PODS Spotlight 2018: Marine Colon de Franciosi

Hello everyone! I’m Marine, a third-year McGill student majoring in Economics and International Development, and a PODS fellow! This Fall, I'll be entering my last semester of university. During my time at McGill, I've had limited exposure to hands-on data analysis experiences - skills are essential in academia and highly valued on the job market. In the PODS program, I saw an amazing opportunity to learn data science using R, and to put these freshly-acquired skills into practice during a policy-related internship.

In my second year, I became particularly interested in development economics. My coursework at McGill and internship experiences enabled me to further explore the intersections between my majors and strengthened my interest in development economics and public policy evaluation. In my classes, I learned about impact evaluation methods and was able to appreciate how data analysis techniques are at the core of development and public policy research and how rigorous findings can be used for effective policymaking.

Last summer, I interned with ELIMU Impact Evaluation Centre, a research NGO run by McGill Economics Professor Matthieu Chemin, based in a small town in rural Central Kenya. This internship provided me with the invaluable opportunity to be directly engaged in development research, specifically in project impact evaluation using randomized experiments.

The PODS boot camp in June taught me a lot in a short span of time. The training gave me solid foundations to be able to extract meaning from and interpret data and apply the findings to real world policy issues.
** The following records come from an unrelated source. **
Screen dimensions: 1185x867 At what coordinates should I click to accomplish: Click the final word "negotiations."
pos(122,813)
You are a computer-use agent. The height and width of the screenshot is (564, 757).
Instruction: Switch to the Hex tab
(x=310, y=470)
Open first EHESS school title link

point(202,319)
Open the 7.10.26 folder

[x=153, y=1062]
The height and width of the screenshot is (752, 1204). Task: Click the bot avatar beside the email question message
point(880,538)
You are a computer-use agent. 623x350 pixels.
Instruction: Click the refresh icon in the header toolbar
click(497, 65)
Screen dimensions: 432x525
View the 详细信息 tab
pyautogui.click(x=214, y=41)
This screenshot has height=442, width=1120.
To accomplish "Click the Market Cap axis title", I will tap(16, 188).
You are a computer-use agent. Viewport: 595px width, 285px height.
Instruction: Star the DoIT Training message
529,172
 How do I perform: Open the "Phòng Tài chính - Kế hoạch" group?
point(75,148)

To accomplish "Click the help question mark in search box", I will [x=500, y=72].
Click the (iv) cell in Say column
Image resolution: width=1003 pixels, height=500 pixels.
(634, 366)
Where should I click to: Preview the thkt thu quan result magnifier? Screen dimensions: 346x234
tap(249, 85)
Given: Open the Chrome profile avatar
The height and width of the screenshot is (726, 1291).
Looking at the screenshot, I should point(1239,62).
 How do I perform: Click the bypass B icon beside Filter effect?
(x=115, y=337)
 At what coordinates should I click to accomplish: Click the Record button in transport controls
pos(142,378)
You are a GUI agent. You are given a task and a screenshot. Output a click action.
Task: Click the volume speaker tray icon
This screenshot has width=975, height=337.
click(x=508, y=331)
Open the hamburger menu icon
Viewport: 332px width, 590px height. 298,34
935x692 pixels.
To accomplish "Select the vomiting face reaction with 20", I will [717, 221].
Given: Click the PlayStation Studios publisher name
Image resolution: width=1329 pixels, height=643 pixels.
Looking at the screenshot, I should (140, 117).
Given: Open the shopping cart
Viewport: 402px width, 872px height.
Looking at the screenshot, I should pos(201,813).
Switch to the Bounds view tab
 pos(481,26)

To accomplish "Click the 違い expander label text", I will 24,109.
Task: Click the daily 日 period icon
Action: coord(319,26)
As part of the PODS program, I am currently completing an internship at Montreal Smart and Digital City, which recently became Montreal’s Urban Innovation Lab. The City of Montréal adopted an Open Data Policy in 2015 with open by default as a guiding principle, which presents compelling opportunities to perform policy-relevant analysis. The project I’m working on aims to help the city of Montréal have a better vision of social issues on its territory and make sure we respect privacy and the confidentiality of personal information when releasing new datasets. The analysis will be applied to housing sanitation, citizens requests (311, permits, fire departments), crime data, with cross-analysis with socio-demographic data from Statistics Canada. We may observe different trends or patterns in each of Montréal’s neighbourhoods - so I'm also learning techniques for working with geospatial data in R and recently started using QGIS, a Geographic Information System application.